Religion News Service reports on an interesting recent survey in which people were asked about the purported conflict between religious liberty and civil rights for LGBT Americans.

The short version? Most Americans oppose religious exemptions to LGBT non-discrimination laws.

The details?

  • 71 percent– including majorities in all 50 states and 30 major metropolitan areas — support laws that would protect gay, lesbian, bisexual and transgender people from discrimination in jobs, housing and public accommodations.
  • 59 percent oppose allowing small-business owners in their state to refuse service to gay and lesbian people, if doing so conflicts with their religious beliefs.
  • 53 percent of Americans support same-sex marriage, compared with 37 percent (including most evangelical Protestants and Mormons) who oppose it.

Even among groups opposed to same-sex marriage, support for protection from discrimination crosses all “partisan, religious, geographic, and demographic lines,” according to Public Religion Research Institute CEO Robert P. Jones.

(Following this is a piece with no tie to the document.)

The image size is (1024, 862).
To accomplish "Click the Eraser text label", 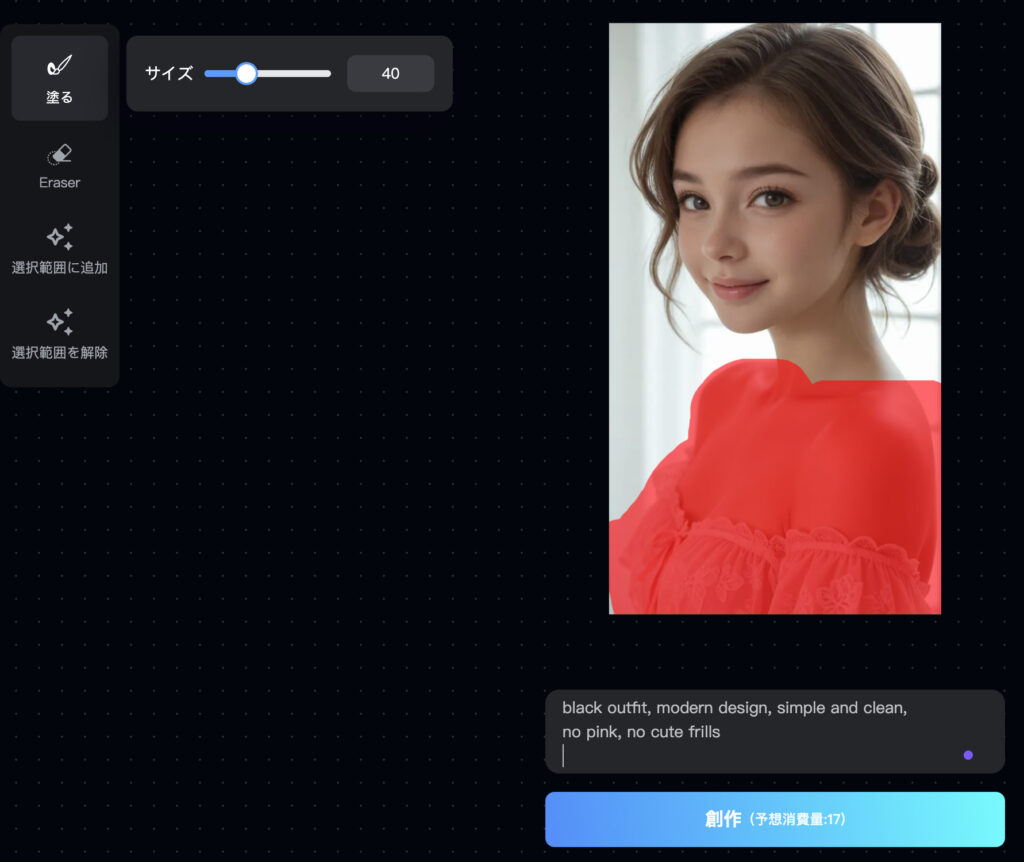I will coord(60,183).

The survey results demonstrate something that many of us have suspected: opposition to civic equality for LGBT folks is not coming primarily from religious denominations or organizations. (Click through to see the breakdown.) Anti-gay bias is primarily a political position, not a religious one, and the difference between the political parties is stark: the survey found that 74 percent of Democrats but only 40 percent of Republicans support civil rights protections for LGBT citizens.

Of course, that’s little comfort for those of us who live in blue cities located in bright red states like Indiana.

In our gerrymandered state, it would take a lot of organization, a lot of energy, and a truly superior “get out the vote” effort even to reduce the legislative super-majority enjoyed by the GOP. But those of us who disapprove of the legislature’s failure to add four words and a comma to the state’s civil rights law—and those of us embarrassed by our Governor’s homophobic and theocratic impulses—do have the opportunity to send a very clear message to the political establishment by decisively defeating Governor Pence this November.

Unlike the majority of religious folks, Mike Pence hasn’t come to terms with social progress. It isn’t just LGBT Hoosiers; his views on education, the environment and women are wildly at odds with the views of most of our citizens. His disinterest in the nitty-gritty of governing, and the damage he’s done to the state’s business climate, make him eminently beatable.

Maybe we can’t stop the world to let him off—but we can retire him and get on with the business of making Indiana a state that welcomes everyone.